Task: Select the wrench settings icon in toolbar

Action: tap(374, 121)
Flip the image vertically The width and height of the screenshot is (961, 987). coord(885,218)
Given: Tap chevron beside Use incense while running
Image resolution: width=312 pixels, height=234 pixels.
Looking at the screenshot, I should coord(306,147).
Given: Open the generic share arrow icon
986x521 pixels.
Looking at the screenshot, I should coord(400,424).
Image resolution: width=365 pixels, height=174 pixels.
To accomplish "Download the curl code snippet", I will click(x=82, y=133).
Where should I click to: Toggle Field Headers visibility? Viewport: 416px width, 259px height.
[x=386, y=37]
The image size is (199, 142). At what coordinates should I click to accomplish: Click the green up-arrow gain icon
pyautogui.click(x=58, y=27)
---
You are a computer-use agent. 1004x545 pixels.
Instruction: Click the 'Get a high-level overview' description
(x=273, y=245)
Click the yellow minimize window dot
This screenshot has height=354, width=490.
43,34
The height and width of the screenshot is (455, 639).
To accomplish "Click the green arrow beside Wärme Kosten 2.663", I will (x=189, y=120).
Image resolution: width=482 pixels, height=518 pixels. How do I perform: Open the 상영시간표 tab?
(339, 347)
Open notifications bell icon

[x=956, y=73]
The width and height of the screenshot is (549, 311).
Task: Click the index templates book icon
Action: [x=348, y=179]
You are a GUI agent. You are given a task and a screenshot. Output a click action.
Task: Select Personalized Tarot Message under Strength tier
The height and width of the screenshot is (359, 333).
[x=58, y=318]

### TASK DIRECTIONS
The lines to show are those in the data above that include "agent".

### TASK RESULT
You are a computer-use agent. 1004x545 pixels.
You are a GUI agent. You are given a task and a screenshot. Output a click action.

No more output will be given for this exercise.